> _Stated problem A_
Decide whether each statement below agrees with the passage on doubting terror plots: (i) the Miami plotters had bought some boots; (ii) the Miami plot aimed to blow up buildings in New York; (iii) the passage calls the pattern of doubt a comprehensive schema of cynicism. Answer yes or no for each, quoting the words of the passage that settle it.
> _Stated problem B_
Carry the passage on doubting terror plots forward from its last sentence.

Start of Given text

Was it really a serious terrorist plot, or only a bunch of misguided,
alienated Muslim kids larking about with a chemistry set and a mobile phone?
Sometimes, unfortunately, as with this summer’s ludicrously overplayed Miami
“plot” to blow up buildings in Chicago, in which the plotters had got as far
as purchasing some boots but not much else, overzealous authorities bring
this sort of suspicion on themselves. But you can guarantee that every
incident now, whatever the evidence, will be treated with such derisive
doubt. If the police had got to the 9/11 hijackers or the 7/7 bombers in
time, a sizeable chunk of respectable opinion would have dismissed them as
idealistic young men with no real capacity or intent to cause harm.
The scepticism is then embellished by the conspiracy-as-diversion theory. How
convenient, cluck the doubters, with rolled eyes and theatrical sarcasm,
just as the Government’s got some new bonfire of civil liberties planned; or
just as President Bush’s poll numbers are collapsing; or just as Israel is
stepping up its ground attacks in southern Lebanon.
Then, of course, whether real or imaginary or government-authored, the cynics
will say the plot inevitably has its roots in our own culpability. If we
hadn’t invaded Iraq, if Tony Blair weren’t George Bush’s agent of
oil-fuelled imperialism, if Israel weren’t killing innocents in Lebanon,
this wouldn’t have happened.
It is a neatly comprehensive schema of cynicism. If the plot turns out to be a
damp squib, or the police have made some ghastly error, the sceptics will
triumphantly claim that it was deliberately overdone to scare us. If the
plot is real, or God forbid, as with 9/11 or 7/7 it isn’t foiled in time,
then they can switch seamlessly to the claim that we’ve only ourselves to
blame.

End of Given text
Start of Extracted information

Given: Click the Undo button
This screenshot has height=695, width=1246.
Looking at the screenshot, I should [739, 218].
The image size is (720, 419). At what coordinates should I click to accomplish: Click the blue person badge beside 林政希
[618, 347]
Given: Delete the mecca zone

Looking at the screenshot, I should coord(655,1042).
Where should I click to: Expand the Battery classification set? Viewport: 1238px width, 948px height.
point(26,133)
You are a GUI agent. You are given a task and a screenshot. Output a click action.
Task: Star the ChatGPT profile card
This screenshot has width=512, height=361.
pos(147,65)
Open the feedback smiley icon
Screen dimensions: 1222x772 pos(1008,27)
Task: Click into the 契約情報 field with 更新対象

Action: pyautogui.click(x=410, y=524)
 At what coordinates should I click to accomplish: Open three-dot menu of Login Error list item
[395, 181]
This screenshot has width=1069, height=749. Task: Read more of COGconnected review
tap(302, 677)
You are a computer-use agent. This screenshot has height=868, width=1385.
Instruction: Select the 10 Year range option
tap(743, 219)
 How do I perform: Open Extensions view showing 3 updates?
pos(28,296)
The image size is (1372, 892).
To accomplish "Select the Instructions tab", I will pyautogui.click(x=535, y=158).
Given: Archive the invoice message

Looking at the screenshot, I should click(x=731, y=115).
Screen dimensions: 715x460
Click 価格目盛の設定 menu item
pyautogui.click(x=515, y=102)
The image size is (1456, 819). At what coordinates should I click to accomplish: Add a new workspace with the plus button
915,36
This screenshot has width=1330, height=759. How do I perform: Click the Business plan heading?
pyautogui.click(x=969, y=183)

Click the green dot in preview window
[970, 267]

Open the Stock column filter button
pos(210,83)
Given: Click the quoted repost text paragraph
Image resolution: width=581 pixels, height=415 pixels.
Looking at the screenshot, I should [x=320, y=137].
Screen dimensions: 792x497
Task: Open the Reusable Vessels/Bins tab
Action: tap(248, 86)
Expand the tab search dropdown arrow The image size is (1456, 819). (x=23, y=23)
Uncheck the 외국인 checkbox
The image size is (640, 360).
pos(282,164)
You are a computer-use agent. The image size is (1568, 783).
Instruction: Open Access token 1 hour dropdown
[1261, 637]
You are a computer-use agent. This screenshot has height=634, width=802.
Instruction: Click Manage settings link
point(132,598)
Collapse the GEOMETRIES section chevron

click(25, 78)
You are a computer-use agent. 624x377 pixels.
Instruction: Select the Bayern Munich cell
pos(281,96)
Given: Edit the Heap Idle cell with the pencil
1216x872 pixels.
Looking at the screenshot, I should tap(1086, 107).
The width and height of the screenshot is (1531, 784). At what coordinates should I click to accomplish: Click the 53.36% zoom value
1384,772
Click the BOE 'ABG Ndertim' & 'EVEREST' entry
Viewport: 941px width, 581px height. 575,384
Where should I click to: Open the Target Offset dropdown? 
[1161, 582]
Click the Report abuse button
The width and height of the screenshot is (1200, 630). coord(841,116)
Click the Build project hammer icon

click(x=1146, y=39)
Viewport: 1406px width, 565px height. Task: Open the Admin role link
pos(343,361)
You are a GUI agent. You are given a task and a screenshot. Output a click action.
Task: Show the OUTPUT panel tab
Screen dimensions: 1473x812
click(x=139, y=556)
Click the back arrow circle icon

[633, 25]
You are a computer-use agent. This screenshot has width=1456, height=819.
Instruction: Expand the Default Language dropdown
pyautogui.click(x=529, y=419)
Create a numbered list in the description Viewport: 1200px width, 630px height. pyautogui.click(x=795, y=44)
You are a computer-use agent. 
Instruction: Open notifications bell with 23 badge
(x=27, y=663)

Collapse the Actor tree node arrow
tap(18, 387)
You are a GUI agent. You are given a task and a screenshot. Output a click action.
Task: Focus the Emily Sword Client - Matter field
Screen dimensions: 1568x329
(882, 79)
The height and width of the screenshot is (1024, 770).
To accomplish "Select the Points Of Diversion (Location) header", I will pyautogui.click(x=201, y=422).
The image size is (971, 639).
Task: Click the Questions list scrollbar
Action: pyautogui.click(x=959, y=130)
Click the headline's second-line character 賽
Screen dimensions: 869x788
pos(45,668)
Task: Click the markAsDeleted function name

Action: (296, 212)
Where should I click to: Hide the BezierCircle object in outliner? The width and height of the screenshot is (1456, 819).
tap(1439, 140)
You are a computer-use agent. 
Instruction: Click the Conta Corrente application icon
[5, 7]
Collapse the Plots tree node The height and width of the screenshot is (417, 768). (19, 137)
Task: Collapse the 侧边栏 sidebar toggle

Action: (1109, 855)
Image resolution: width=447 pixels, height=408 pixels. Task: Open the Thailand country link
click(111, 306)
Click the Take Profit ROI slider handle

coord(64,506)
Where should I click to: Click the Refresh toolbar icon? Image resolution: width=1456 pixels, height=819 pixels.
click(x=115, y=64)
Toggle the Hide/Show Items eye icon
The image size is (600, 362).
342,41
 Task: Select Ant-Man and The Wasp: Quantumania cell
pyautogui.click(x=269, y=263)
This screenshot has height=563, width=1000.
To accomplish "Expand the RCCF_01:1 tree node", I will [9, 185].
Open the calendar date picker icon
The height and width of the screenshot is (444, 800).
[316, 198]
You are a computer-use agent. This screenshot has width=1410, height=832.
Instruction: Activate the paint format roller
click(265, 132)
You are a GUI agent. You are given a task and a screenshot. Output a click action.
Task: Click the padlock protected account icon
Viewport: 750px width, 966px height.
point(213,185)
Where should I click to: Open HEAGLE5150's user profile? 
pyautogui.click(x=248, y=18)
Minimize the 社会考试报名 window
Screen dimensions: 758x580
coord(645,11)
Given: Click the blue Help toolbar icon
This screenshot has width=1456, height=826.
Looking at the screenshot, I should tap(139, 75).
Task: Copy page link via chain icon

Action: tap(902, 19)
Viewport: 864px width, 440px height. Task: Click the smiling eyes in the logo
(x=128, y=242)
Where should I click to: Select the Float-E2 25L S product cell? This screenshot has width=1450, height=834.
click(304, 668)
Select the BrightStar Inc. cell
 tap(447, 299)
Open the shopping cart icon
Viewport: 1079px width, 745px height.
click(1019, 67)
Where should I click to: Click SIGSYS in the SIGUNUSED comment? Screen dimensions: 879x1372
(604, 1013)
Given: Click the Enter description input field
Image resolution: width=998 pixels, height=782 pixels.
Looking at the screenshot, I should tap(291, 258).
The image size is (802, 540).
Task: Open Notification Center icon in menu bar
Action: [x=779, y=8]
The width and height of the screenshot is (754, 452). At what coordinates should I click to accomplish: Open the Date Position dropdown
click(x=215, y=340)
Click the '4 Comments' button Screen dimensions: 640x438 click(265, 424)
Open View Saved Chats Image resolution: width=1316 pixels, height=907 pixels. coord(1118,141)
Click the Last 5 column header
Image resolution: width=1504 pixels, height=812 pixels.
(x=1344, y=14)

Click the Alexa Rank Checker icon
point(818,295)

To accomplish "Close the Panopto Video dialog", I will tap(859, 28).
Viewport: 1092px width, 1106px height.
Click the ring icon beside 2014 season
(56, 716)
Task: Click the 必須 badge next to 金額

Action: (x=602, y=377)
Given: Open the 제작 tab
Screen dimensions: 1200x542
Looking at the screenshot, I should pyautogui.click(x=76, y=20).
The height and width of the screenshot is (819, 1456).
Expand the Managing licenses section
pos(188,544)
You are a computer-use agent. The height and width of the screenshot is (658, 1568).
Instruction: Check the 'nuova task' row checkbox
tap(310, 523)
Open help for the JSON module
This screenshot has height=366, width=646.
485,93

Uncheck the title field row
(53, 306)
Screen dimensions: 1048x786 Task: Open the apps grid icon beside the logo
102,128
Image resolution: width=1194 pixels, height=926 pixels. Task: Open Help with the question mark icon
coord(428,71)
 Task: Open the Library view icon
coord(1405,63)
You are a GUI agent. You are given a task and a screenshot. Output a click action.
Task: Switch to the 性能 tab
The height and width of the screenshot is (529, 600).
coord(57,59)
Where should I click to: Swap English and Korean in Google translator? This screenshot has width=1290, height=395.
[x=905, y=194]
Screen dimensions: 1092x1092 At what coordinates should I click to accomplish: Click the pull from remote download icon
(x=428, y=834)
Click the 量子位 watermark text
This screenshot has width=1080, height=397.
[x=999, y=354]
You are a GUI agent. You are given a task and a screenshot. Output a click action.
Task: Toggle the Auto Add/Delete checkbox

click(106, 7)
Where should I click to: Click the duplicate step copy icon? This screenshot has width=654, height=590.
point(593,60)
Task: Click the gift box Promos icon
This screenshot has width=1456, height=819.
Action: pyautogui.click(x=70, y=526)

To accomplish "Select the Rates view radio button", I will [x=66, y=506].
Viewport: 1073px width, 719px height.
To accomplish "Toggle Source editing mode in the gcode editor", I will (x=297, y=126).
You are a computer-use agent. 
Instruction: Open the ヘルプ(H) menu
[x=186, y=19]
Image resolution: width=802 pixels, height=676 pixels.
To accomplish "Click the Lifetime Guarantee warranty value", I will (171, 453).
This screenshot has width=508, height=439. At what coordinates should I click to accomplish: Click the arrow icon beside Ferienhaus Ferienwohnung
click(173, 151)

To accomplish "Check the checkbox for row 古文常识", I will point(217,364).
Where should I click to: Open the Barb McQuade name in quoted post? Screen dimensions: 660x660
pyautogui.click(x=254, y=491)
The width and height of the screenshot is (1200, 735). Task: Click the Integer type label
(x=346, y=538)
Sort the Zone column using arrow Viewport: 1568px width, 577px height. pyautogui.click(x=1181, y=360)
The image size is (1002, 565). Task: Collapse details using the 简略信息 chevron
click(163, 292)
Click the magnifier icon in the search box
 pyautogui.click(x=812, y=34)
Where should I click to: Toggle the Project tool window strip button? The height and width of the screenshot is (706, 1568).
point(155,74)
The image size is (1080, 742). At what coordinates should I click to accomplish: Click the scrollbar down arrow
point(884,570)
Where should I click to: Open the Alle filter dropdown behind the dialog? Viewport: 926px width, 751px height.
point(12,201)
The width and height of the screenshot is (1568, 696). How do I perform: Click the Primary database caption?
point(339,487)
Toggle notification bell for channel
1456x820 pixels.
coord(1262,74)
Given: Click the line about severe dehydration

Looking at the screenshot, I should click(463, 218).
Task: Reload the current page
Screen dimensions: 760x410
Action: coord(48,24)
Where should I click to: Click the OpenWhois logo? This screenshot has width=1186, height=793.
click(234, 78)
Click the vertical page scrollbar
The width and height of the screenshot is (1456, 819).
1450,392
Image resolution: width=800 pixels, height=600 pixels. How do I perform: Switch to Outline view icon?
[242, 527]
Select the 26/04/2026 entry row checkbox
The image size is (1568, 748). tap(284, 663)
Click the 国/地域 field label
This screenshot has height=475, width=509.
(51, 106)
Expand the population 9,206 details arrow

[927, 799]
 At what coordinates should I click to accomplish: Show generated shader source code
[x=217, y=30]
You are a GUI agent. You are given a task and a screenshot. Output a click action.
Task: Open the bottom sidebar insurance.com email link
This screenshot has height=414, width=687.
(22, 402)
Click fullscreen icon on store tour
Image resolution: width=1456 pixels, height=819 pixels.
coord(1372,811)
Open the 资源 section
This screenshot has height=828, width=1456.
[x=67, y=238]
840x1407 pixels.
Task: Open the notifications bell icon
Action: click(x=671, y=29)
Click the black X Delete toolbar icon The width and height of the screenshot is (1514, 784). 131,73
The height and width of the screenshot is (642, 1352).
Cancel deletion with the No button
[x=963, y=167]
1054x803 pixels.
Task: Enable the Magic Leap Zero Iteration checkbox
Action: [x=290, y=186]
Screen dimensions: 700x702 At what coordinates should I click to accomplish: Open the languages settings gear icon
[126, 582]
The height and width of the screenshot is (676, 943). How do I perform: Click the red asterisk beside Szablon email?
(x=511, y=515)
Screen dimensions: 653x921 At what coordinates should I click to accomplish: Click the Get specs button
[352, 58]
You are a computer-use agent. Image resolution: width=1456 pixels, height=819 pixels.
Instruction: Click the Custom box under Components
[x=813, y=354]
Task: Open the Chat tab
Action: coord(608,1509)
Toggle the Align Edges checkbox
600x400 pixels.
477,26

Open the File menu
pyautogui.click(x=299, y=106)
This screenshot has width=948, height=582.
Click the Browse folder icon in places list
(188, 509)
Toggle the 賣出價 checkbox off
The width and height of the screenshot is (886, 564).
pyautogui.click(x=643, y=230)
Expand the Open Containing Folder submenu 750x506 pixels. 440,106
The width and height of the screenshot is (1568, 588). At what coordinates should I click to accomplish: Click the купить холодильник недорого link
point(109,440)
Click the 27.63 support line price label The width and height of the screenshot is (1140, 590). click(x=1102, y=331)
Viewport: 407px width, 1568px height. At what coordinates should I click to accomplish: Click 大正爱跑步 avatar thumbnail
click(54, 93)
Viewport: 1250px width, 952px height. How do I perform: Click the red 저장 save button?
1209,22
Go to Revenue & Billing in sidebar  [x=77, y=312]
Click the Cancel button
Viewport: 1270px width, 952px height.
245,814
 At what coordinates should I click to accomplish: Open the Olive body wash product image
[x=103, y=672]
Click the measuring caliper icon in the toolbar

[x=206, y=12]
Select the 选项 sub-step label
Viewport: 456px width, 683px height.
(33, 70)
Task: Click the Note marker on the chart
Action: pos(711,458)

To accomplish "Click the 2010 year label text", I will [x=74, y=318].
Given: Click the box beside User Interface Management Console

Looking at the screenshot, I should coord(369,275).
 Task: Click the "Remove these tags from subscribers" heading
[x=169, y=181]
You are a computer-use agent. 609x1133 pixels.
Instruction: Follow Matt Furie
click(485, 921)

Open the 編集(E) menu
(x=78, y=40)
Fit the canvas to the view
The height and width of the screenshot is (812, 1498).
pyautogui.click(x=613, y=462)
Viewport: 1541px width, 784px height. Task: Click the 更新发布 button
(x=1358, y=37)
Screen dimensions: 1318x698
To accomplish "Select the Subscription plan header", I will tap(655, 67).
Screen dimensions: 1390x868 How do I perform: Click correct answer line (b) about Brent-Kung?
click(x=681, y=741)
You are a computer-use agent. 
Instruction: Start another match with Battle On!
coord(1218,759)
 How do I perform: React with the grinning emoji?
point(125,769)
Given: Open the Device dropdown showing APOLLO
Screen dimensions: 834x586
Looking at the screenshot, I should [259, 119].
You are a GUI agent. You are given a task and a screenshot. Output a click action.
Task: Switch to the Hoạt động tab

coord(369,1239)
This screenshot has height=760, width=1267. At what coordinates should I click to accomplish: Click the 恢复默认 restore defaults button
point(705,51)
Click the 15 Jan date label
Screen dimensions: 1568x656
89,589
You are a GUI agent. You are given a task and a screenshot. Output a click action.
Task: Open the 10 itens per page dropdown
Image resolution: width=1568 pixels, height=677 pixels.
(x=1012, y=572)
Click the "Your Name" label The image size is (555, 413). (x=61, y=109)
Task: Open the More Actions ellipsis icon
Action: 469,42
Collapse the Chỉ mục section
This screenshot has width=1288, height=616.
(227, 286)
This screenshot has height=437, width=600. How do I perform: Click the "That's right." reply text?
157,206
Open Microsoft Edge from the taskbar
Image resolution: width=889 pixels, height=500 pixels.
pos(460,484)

End of Extracted information

> _Task output A_
(i) Yes: "the plotters had got as far as purchasing some boots but not much else"
(ii) No: "to blow up buildings in Chicago"
(iii) Yes: "It is a neatly comprehensive schema of cynicism."

> _Task output B_
In this internally pure worldview, the consistent theme is denial— denial of
the reality of the mortal threat we face, denial of the reasons we face it.
The villain for these people is not the jihadist, with his agenda of
destroying our very way of life. It is, as it has always been, that malign
continuum of institutions of our own authority that begins with the
aggressive police officer and goes all the way up via the credulous media
and craven officials to No 10 and the White House.
It’s too early to say with any confidence yet, but it looks as though
yesterday’s plot to blow up US-bound aircraft from the UK was closer to the
9/11 tragedy than the Miami-Chicago farce. If the police and intelligence
authorities have succeeded in foiling such a murderous plan, the correct
response is one of immense gratitude to them, pride in our security
institutions and continued vigilance against future plots.
But we should also remember that our continuing existence lies not just in
inconvenient security measures and uncomfortably intrusive intelligence
activities, but in a grand global strategy. Success requires, in addition to
the tiresome banalities of long check-in queues and tighter limits on hand
luggage, a commitment, whatever the costs, to eradicate the deep global
political causes that threaten us.
And for this it just won’t do to claim it’s all about bad US foreign policy.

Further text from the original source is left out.